Stored records:
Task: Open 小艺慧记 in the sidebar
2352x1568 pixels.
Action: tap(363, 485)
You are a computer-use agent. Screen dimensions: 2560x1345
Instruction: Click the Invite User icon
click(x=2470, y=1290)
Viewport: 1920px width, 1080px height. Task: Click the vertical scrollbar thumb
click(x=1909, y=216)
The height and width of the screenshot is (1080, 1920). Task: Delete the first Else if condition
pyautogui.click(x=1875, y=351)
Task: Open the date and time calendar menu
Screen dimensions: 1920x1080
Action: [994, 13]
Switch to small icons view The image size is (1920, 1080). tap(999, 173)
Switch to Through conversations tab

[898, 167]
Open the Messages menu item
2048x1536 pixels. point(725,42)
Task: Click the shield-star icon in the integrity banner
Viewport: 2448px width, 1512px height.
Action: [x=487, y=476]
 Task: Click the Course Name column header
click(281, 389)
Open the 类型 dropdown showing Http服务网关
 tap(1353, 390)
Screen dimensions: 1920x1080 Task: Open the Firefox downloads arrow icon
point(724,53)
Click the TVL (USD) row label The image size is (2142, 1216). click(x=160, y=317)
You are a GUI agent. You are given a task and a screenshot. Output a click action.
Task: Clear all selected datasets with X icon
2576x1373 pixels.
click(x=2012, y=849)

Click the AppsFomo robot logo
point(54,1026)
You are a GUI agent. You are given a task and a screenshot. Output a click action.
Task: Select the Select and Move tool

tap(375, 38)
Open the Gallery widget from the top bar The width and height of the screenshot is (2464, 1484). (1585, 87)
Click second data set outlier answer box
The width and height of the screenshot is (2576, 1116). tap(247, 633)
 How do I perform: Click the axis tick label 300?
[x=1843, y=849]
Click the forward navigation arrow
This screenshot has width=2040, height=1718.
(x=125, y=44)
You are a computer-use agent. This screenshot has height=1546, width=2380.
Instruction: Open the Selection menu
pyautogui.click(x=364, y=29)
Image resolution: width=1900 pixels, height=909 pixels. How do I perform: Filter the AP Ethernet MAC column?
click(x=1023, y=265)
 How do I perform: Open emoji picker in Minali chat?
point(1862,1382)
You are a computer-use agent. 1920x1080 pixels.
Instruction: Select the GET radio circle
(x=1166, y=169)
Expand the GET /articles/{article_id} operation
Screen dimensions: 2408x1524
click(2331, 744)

WORK ITEM:
Find the number of lines in the entries above that hold the string "computer", and write only that number.

WRITTEN REPLY:
3